Daarbij valt op dat de leden van de Tweede Kamer niet goed op de hoogte zijn van de materie [2], waardoor het onder meer nodig was dat de minister duidelijk maakte dat kapperszaken ten onrechte in het verdachtenbankje zijn geplaatst [3]. Overigens zullen de makers van ‘indicatoren en typologieën’ ook aan de slag moeten met de onjuiste beschuldiging aan het adres van kappers, misschien kunnen zij dat ook doen met alle andere door hen verdacht verklaarde bedrijfstypen.
De minister erkent dat het in de geprivatiseerde misdaadbestrijding ernstig is mis gegaan en dat er grote maatschappelijke schade is opgetreden. Hij meent dit te kunnen oplossen door ‘lastenluwe’ implementatie van de nieuwe Europese regels en door het bevorderen van de risicogebaseerde werkwijze van de bedrijven die overheidstaken moeten uitvoeren.

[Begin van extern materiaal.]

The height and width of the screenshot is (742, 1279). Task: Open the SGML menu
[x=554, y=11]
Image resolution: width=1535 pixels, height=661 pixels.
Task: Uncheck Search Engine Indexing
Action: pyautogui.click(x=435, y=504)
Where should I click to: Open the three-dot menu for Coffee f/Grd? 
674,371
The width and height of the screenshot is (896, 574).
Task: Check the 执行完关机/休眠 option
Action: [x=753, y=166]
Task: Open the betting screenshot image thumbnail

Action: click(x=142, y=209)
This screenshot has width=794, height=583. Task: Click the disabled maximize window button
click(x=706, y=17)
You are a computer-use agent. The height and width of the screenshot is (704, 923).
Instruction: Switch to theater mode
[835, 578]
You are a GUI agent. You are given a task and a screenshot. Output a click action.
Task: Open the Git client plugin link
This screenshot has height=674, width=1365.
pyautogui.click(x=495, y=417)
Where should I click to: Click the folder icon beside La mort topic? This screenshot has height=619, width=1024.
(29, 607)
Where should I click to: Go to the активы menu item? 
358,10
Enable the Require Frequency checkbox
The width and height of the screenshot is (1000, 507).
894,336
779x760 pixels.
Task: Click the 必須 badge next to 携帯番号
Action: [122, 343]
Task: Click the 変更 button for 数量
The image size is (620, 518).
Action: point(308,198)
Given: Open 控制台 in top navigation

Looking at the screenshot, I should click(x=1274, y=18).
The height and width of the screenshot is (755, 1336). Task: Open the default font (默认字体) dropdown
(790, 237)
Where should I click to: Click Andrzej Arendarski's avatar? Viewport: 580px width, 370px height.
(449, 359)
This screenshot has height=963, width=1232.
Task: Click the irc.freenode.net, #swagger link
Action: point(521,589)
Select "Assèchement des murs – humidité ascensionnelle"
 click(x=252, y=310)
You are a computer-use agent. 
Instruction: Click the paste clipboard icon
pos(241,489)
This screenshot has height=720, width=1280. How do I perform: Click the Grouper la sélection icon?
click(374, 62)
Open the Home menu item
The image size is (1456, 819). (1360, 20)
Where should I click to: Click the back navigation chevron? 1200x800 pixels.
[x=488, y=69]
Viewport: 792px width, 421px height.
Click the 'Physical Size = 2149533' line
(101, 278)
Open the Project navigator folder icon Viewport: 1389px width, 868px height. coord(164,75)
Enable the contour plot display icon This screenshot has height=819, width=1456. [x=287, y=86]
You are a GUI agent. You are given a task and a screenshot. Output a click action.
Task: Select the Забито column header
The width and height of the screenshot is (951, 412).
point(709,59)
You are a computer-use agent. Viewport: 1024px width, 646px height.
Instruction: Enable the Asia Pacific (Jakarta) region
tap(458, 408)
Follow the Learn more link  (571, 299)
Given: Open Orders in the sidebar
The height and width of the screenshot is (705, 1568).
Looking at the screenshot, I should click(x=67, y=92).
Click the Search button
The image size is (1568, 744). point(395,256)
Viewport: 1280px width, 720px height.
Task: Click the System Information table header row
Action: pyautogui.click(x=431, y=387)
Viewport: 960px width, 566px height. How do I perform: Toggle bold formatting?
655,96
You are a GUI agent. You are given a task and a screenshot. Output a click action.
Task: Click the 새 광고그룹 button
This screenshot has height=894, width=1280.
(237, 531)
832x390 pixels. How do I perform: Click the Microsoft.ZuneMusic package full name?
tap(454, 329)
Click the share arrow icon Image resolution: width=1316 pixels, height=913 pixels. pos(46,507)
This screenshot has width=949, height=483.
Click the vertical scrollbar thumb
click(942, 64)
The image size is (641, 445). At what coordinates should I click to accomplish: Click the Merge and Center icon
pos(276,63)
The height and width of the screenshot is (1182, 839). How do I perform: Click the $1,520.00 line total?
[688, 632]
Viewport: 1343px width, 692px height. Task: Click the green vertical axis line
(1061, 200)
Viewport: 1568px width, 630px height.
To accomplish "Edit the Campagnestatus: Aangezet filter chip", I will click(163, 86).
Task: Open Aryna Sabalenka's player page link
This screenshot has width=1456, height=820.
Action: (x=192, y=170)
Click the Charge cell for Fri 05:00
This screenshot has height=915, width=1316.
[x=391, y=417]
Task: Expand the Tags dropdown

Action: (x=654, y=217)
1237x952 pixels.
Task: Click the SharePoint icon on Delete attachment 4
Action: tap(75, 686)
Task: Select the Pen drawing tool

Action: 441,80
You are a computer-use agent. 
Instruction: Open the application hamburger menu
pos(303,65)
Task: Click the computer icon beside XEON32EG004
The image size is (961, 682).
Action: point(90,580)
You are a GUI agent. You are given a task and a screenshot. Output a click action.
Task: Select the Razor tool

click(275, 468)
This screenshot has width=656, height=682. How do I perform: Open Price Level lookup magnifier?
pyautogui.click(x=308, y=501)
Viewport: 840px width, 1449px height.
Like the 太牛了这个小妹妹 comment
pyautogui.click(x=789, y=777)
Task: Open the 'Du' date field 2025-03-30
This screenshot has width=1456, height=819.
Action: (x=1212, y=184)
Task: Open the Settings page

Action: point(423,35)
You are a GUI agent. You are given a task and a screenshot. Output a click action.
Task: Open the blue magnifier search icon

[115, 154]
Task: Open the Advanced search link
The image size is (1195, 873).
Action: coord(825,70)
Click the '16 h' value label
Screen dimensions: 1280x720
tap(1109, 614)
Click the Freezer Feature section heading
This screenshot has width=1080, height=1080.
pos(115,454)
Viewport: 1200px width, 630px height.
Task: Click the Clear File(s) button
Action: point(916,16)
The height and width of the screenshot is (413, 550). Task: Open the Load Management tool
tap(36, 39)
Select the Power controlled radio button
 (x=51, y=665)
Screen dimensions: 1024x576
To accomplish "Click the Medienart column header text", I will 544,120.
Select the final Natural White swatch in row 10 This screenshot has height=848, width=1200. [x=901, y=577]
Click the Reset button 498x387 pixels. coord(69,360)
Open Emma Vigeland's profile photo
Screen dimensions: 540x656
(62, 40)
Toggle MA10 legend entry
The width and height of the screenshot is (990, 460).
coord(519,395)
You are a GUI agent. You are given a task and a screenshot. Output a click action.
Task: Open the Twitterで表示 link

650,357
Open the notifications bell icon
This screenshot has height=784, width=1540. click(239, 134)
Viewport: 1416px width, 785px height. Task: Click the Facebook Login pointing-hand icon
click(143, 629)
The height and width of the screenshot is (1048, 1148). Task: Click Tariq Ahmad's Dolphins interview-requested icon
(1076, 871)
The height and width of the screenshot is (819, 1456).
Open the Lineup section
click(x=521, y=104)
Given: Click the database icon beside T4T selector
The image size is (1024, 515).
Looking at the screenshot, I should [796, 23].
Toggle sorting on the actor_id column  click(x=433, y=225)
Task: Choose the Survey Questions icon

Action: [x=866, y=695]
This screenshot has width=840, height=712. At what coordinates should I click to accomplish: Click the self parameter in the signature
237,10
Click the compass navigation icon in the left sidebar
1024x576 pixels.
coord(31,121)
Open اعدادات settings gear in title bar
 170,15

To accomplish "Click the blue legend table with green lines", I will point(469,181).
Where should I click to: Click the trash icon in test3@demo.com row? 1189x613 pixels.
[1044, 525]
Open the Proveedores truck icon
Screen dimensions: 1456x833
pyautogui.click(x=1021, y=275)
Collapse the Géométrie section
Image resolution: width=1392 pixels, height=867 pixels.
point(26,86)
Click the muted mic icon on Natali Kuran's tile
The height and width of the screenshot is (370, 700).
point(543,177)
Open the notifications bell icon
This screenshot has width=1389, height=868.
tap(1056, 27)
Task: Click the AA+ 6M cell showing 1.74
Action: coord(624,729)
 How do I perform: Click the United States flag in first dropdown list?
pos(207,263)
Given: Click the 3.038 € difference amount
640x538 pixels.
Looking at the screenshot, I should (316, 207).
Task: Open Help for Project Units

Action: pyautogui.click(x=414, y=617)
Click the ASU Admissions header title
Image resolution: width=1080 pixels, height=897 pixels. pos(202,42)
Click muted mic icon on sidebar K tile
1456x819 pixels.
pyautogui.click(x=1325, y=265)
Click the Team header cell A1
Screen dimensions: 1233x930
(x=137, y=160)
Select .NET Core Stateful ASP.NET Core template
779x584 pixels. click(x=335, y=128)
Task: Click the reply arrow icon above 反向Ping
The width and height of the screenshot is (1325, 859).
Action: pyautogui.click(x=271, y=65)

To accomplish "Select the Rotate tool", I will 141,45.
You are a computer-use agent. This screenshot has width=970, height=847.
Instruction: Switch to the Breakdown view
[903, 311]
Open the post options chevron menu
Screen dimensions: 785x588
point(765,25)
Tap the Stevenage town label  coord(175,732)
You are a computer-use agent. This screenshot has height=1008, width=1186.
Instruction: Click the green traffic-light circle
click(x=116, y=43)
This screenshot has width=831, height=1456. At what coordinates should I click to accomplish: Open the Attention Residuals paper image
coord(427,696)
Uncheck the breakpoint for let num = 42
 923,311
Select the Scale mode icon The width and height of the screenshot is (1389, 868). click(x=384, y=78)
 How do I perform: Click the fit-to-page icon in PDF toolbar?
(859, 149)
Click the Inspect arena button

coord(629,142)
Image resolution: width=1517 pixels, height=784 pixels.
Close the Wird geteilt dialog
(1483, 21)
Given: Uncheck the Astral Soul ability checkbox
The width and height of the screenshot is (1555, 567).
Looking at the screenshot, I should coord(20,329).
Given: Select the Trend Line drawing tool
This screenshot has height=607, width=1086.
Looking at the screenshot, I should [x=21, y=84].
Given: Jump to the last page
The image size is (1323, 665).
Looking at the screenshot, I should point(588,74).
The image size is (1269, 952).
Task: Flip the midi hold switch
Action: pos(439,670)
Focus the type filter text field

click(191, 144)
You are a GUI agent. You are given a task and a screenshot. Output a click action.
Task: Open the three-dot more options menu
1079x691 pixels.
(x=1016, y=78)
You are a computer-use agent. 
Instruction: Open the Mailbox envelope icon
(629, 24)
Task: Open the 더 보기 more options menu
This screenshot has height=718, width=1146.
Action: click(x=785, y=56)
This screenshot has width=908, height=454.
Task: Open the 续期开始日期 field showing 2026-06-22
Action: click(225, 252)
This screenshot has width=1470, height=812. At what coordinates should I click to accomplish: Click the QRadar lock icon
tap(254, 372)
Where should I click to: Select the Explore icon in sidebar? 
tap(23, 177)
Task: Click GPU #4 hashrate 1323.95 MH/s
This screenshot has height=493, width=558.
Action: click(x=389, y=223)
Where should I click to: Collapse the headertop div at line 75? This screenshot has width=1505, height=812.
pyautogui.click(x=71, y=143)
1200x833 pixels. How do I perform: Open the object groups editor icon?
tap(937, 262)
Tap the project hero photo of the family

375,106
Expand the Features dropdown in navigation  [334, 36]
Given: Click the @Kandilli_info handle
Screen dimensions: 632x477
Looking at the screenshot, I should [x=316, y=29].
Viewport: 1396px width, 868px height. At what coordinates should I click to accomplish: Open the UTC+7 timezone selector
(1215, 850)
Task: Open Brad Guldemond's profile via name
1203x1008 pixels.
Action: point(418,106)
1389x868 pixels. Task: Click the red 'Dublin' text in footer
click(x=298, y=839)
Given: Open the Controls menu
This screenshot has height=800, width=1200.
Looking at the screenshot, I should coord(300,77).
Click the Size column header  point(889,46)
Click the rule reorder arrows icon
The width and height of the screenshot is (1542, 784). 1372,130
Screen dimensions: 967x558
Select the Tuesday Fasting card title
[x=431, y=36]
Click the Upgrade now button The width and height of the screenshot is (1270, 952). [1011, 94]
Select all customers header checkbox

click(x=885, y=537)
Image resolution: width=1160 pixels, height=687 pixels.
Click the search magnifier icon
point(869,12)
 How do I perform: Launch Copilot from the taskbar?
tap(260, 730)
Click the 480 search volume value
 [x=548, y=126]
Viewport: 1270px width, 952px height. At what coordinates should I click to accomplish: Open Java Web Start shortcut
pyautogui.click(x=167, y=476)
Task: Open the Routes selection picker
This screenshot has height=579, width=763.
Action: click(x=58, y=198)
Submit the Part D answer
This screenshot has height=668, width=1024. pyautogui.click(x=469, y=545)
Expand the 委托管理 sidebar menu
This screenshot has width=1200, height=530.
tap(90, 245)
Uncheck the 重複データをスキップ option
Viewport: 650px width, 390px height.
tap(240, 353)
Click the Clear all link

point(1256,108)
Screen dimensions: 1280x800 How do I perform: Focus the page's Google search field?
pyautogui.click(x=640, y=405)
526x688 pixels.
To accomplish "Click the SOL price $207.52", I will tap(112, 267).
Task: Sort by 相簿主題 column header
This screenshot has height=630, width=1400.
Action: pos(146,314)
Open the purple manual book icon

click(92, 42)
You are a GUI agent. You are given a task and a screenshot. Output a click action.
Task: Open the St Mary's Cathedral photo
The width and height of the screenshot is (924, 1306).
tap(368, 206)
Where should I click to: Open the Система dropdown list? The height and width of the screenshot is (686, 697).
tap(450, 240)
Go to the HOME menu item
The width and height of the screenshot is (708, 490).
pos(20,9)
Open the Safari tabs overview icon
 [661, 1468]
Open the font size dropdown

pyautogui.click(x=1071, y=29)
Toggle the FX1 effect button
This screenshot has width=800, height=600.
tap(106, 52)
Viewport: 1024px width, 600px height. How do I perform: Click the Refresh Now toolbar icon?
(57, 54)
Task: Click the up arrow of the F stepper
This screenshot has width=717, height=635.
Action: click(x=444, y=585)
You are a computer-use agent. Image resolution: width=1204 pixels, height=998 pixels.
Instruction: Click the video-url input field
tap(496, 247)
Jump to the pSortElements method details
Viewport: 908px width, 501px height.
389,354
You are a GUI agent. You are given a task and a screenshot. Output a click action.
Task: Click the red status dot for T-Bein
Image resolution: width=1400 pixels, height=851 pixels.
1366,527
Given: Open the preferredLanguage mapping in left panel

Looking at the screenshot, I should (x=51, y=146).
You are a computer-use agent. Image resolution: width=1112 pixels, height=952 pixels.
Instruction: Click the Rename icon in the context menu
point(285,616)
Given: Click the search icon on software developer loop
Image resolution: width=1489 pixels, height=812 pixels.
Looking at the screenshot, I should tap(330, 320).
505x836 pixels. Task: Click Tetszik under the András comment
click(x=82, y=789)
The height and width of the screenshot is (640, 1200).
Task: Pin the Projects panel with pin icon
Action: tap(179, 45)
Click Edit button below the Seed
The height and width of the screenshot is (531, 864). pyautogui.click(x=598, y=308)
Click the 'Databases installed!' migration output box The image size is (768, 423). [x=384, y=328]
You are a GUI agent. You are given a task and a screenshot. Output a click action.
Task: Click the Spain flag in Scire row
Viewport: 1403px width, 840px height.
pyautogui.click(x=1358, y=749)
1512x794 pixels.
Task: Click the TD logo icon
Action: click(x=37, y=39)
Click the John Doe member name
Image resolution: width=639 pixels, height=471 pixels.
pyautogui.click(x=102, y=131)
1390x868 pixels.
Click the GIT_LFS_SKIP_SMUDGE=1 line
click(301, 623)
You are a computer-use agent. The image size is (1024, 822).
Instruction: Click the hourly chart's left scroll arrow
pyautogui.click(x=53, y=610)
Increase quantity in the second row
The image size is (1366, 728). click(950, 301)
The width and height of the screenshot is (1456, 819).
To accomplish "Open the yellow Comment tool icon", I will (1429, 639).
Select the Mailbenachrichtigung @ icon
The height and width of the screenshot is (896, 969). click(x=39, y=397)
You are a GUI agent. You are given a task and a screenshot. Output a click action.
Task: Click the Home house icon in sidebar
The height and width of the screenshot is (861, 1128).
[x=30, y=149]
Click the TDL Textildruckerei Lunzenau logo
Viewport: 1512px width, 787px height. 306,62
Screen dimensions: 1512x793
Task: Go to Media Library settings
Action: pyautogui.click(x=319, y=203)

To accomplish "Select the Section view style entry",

Jammer genoeg ontbreekt dat Nederland niet meer over de lastenluwheid van de antiwitwasregels gaat. Voor dat onderwerp zullen we ons tot de Commissie en tot AMLA moeten wenden.
Noten:
[2] Bijvoorbeeld blijkend uit een passage als “Voor zover bekend zijn er in sectoren zoals de verzekeringssector en de notariële sector nog geen of slechts beperkte afspraken en richtlijnen voor poortwachters.“.
[3] Dat blijkt uit een recent uitgebracht WODC-rapport.